The F1 cars that took to the track for preseason testing in Bahrain this year were built to take advantage of one of the sport's biggest technical rule changes in decades. As the importance of aerodynamics grew ever stronger throughout the '80s, '90s, and 2000s, the quality of racing declined due to the inability of one car to follow another through a corner at speed.

This was due to how dependent an F1 car was on its front wing to generate downforce. If you reduce airflow over the front wing, like when following in the dirty wake of another car, downforce is reduced and you can't corner as quickly. So for 2022, the rules now require F1 cars to generate much more of their downforce through specially shaped floors that generate a ground effect.

The idea seems to have worked, as this year's cars are indeed able to follow much more closely on track. Evidently buoyed by this success, the Fédération Internationale de l'Automobile (better known as the FIA, the sport's organizing body) has decided to make some more tweaks.

Smaller, and more slippery

For starters, it seems I'm not the only person becoming increasingly alarmed by how big and heavy a modern F1 car is—each car plus its driver is required to be a minimum of 798 kg.
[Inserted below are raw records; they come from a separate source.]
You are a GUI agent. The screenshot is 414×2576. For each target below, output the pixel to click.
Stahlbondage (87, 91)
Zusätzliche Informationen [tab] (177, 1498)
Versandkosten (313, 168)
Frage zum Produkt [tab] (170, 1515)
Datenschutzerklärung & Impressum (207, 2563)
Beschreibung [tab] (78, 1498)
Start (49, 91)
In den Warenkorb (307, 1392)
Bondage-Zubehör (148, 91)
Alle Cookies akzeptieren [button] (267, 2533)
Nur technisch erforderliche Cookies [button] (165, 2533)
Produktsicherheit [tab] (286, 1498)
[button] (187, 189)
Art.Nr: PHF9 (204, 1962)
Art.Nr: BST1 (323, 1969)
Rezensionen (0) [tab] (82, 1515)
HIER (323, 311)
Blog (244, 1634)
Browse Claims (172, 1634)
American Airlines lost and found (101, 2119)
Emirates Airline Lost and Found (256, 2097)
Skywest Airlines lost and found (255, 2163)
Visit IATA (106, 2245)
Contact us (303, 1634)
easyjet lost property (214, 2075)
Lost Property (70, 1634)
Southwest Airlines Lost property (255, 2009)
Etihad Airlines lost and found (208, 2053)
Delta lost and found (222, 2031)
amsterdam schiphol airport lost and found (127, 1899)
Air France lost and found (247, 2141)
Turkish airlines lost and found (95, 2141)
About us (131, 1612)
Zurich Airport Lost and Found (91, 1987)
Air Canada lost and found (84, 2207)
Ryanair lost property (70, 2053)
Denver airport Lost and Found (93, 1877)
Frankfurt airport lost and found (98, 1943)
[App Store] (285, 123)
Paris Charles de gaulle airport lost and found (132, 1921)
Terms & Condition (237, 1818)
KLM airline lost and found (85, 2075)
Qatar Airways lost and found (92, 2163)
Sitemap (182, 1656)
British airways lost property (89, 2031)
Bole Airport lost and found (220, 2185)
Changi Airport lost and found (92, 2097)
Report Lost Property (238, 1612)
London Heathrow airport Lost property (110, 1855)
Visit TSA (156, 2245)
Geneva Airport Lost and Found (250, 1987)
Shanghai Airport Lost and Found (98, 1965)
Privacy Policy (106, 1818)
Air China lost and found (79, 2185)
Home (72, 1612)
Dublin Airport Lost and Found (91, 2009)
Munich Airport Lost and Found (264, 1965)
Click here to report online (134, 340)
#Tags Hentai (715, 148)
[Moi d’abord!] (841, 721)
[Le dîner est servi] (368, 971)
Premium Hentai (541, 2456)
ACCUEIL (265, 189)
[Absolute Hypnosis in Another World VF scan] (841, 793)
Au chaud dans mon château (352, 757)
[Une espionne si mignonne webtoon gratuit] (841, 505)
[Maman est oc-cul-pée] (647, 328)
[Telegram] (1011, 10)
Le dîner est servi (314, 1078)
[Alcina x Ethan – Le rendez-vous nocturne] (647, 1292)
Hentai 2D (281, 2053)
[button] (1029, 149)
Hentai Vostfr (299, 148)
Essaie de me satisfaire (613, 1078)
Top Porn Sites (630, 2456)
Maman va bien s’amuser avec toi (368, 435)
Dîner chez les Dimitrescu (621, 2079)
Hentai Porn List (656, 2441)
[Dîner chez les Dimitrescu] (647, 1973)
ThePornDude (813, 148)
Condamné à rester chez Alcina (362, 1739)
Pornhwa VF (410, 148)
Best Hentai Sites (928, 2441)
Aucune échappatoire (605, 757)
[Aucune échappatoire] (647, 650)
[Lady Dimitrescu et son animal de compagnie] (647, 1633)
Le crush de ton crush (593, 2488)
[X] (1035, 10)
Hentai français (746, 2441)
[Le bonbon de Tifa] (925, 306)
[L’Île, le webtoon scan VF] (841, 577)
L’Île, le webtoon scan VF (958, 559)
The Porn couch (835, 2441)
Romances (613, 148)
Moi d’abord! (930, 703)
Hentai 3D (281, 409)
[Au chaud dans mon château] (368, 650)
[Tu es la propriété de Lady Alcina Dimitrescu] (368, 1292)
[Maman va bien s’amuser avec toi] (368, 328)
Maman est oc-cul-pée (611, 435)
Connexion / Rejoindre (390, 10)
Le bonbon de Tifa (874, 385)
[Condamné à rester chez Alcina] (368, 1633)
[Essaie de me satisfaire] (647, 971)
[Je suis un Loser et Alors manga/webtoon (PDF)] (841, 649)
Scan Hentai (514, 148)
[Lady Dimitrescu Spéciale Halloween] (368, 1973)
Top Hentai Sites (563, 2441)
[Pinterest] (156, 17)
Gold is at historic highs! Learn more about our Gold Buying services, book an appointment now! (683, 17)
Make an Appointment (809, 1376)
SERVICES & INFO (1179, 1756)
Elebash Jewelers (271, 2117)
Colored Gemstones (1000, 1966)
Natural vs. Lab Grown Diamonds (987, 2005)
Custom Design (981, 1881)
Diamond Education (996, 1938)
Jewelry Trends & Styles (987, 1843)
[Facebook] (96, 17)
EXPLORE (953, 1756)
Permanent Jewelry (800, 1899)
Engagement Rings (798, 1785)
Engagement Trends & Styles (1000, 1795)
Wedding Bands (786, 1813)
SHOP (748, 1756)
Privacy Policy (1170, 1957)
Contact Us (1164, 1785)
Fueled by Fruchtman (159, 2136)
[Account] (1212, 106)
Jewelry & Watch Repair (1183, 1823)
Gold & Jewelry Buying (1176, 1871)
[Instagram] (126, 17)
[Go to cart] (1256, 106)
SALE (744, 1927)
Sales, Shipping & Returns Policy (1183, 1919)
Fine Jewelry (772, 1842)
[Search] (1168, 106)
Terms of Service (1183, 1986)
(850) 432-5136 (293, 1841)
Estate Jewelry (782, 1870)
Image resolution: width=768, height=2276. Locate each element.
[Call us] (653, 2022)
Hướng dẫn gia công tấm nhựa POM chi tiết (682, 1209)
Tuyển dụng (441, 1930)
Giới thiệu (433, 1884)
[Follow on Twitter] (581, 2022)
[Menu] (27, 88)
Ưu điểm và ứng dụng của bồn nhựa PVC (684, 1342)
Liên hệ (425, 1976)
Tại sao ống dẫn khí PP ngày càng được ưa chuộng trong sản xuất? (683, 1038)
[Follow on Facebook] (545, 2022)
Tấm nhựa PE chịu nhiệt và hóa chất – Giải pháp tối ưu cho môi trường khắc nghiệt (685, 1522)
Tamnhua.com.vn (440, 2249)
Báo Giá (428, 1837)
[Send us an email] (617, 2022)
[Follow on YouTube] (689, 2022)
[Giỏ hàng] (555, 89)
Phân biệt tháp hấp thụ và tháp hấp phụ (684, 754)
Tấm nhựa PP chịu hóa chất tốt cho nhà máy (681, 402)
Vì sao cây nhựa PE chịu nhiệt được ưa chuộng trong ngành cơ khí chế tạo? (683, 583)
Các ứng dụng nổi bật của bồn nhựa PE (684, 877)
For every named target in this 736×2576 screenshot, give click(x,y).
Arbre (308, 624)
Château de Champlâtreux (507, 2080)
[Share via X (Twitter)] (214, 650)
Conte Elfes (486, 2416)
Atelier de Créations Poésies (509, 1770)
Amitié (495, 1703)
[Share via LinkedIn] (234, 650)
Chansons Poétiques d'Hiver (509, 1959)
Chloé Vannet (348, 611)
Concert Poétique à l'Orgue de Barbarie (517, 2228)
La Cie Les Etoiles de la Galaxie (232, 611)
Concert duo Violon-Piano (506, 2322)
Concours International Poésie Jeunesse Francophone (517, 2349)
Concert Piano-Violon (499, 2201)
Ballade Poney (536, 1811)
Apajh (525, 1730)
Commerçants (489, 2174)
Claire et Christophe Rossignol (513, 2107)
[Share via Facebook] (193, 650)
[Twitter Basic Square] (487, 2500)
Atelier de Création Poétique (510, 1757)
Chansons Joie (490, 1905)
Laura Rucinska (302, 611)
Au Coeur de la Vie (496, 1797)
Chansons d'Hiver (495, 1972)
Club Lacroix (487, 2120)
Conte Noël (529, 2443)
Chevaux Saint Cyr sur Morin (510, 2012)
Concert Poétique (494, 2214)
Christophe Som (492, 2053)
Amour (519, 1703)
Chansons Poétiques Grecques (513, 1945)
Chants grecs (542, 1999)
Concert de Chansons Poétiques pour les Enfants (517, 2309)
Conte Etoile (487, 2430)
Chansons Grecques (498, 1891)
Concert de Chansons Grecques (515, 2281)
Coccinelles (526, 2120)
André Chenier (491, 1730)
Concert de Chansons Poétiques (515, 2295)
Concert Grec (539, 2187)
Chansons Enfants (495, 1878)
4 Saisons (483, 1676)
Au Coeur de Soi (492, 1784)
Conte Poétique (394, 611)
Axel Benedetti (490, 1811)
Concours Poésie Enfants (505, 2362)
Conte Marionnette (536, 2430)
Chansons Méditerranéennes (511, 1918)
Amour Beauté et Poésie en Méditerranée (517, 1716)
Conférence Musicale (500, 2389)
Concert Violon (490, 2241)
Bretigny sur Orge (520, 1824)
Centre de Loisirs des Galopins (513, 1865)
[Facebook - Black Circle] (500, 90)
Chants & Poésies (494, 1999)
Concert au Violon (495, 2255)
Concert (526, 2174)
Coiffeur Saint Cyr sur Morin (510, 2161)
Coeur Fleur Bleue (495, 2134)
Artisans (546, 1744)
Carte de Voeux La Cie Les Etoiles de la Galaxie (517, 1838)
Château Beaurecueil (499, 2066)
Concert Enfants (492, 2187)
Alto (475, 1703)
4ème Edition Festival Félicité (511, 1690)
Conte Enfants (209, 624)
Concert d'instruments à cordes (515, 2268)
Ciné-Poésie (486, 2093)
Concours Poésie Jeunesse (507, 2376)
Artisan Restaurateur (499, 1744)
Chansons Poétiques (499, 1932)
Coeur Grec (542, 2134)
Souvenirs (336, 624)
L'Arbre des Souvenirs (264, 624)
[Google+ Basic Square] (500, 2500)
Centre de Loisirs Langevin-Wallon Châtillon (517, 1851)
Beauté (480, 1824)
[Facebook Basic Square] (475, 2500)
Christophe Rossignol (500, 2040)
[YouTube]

In the past, when minimum weights were as low as 500 kg, teams would build cars even lighter and add ballast to reach the minimum. But with the requirement to package today's energy-absorbing safety structures like the Halo, the added bulk and mass of a hybrid system, and the use of heavier but cheaper standardized parts, cars have gotten heavier. As a result, almost none of the teams were able to build a car that came in under the weight limit this year.

The FIA isn't saying how much smaller the cars will be in four years' time besides proclaiming that it wants to "reduce car dimensions." The commission is being even more realistic about weight, saying that it wants to "reduce or contain car mass," so we shouldn't have to face the prospect of F1 cars that weigh more than Le Mans prototypes.

The cars will approach or perhaps even beat Le Mans prototypes in terms of drag, though. Cutting the amount of drag (without losing too much downforce) is another key goal for 2026 "to improve sustainability and efficiency and complement the Power Unit characteristics," the commission said.